Vic was born in Corsicana, Texas, on December 25, 1940, and moved to his lifelong home of Houston, Texas, when he was only six months old. He famously got his first job at age six and worked continuously for the following 69 years. A star athlete at Lanier Junior High and Bellaire High School, Vic was always proud of his accomplishments on the football field and baseball diamond.
For college, Vic ventured far to Brandeis University, where he loved his study of history (including a class taught by Eleanor Roosevelt), served as senior class president, and most importantly met his partner in life, Bobbi. Vic and Bobbi were married a week after their 1963 Brandeis graduation before heading to Portland, Oregon, and Reed College to get Masters in Arts in Teaching degrees in 1964. A somewhat frustrating year of teaching history on Long Island, convinced Vic and Bobbi to head back to the boomtown of Houston and enter the world of business.
After starting his career at Houston Corrugated Box, Vic spent the ensuing 50 years creating, building, and managing four substantial businesses employing thousands of employees: Houston Terminal Warehouse, Leedo Manufacturing, Leedo Furniture, and Victory Packaging. As a risk taker willing to bet it all and as an excellent strategic thinker, operator, and negotiator, Vic led his businesses to tremendous success. Vic also took pride in his role as mentor to many young professionals.
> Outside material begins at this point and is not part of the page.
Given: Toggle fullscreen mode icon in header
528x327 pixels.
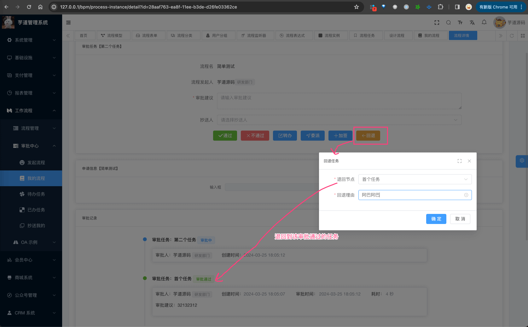Looking at the screenshot, I should [x=437, y=23].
However, Vic only spent about a third of his time building companies. He was completely devoted to true work-life balance (even if they didn't call it that back in the 1960's) and often said that he divided his time evenly between business, community, and family. His commitment to community was born in philosophy and example from his parents, Irving and Elsie Samuels. Repairing the world was a cornerstone of his Judaism. Upon accepting one of the dozens of awards he received in his life, Vic explained "Those of us fortunate to have excess energy and time after taking care of life's essentials define our lives by what we choose to do with our 'non-work' time - the rest of our lives. What do we dedicate ourselves to? Are we self-indulgent or do we define ourselves by repairing the world and completing creation? We are what we commit ourselves to. We have a responsibility to make the world a better place."
There are so many organizations which would be completely different without Vic's involvement that listing them here would make for a tedious obituary. Thus, a sampling. In 1967, Vic was among the leaders who started and led Citizens for Good Schools, a diverse group of young leaders that literally took over the Houston Independent School District Board to make peaceful, productive, thoughtful desegregation of area schools possible. Over the years he was particularly engaged with Houston Achievement Place, the Jewish Community Center, HITS, Brandeis, the Woods Project, Leo Baeck Education Center, the School of Social Work at the University of Houston, and numerous political campaigns. He was known as a creative and incisive thinker who unflinchingly asked difficult questions and pushed for organizational change and leadership. The legacy of this commitment to community continues with the Samuels Family Foundation, which Vic and Bobbi created in 2015.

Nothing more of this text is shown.